### Work task
The records sit below. Return every line in them that holds the word "zoom".
Given data Start Marker
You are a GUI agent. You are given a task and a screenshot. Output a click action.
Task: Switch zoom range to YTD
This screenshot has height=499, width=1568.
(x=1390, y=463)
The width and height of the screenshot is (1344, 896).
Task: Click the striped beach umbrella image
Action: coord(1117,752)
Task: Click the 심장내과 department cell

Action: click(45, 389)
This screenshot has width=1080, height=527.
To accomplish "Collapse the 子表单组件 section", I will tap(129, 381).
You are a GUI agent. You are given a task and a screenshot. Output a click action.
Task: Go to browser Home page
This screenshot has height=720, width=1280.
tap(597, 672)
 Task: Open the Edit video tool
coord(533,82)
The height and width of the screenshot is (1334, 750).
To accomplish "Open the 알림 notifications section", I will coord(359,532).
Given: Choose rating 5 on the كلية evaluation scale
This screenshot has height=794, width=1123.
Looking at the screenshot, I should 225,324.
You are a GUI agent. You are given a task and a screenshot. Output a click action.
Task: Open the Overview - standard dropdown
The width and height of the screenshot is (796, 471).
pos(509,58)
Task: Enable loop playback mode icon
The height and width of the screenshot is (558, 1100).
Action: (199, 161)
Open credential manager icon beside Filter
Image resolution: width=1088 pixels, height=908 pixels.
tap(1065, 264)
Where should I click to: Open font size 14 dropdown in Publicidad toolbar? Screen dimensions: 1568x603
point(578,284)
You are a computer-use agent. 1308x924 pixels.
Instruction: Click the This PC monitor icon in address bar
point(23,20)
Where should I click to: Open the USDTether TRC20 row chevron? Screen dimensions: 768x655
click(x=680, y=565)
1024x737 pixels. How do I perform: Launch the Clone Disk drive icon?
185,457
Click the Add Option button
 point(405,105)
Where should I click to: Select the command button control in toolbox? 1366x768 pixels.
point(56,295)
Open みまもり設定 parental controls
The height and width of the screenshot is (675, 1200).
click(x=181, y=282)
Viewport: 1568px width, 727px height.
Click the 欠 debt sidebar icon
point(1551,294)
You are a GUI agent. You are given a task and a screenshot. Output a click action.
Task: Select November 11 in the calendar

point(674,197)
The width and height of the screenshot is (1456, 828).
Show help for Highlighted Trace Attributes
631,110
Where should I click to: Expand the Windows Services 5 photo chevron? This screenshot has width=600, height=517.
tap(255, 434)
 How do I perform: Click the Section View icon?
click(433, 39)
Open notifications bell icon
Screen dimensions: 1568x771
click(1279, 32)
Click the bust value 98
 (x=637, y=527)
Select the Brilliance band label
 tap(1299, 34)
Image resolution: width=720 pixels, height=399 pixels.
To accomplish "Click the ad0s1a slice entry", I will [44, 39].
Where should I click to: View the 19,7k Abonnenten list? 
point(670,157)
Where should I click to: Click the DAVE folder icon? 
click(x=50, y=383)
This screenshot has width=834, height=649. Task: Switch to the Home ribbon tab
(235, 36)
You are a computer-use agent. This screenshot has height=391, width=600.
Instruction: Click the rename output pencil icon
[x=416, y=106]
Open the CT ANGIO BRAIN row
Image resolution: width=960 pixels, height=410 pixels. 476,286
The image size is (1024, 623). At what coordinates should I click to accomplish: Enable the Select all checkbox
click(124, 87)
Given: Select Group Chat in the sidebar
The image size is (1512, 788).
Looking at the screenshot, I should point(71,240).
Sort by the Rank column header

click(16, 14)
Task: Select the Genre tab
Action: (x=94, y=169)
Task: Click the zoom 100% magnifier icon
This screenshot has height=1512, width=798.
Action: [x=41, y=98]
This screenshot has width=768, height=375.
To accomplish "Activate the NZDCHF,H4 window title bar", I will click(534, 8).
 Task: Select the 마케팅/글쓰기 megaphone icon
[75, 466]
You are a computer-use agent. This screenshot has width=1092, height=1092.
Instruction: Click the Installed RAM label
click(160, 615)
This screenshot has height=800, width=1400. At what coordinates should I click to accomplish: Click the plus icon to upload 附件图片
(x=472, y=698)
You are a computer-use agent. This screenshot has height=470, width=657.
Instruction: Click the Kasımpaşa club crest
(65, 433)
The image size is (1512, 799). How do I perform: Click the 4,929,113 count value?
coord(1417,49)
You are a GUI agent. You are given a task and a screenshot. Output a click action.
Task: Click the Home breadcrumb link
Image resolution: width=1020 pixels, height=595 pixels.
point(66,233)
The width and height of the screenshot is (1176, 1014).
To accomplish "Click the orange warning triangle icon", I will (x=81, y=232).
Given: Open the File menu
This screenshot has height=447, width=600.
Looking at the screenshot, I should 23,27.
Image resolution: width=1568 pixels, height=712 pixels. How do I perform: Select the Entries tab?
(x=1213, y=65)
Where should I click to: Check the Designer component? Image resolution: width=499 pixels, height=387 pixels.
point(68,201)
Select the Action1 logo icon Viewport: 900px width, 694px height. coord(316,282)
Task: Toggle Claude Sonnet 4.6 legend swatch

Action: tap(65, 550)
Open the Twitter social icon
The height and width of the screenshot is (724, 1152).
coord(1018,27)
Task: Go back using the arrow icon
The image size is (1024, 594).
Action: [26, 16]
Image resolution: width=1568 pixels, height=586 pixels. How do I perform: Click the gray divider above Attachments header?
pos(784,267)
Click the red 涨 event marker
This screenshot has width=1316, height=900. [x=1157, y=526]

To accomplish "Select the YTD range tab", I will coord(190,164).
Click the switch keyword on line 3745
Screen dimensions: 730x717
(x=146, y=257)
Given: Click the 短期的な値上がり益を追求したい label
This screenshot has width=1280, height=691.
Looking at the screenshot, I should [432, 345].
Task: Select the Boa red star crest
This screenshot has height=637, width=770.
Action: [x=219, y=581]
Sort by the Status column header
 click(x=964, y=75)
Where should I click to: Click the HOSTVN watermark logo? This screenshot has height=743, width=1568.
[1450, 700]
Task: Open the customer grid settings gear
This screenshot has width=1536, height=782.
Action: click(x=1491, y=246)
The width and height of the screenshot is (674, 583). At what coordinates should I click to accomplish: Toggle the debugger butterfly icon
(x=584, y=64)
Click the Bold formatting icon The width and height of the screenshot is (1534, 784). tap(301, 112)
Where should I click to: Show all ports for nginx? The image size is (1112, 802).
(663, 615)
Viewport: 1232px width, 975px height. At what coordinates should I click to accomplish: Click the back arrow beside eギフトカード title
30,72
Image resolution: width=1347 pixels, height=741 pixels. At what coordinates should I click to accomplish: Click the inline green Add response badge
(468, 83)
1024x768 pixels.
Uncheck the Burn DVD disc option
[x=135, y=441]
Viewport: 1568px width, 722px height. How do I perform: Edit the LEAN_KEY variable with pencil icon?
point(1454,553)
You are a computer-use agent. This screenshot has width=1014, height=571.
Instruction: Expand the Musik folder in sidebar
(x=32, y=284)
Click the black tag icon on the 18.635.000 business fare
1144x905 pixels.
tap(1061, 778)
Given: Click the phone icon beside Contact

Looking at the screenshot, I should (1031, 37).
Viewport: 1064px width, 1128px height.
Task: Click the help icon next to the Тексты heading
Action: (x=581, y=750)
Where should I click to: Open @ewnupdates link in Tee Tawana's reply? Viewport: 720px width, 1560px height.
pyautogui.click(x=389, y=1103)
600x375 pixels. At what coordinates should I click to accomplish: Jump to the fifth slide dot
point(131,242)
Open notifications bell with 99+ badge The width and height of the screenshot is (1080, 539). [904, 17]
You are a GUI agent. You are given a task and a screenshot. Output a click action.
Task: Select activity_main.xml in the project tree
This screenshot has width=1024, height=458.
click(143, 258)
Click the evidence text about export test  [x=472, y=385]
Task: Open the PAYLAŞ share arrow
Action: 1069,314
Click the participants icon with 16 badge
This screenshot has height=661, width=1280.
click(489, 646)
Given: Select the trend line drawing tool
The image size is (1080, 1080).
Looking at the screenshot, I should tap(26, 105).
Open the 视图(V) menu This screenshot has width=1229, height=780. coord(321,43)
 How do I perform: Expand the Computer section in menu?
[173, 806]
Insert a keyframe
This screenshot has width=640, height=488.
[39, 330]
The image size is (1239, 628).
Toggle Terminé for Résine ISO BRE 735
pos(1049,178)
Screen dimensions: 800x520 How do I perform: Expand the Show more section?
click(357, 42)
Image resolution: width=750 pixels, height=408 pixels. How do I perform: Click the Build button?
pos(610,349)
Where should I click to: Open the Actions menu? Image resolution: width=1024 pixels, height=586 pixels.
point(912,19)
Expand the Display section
Given data End Marker
### Task solution
Task: Switch zoom range to YTD
Task: Click the zoom 100% magnifier icon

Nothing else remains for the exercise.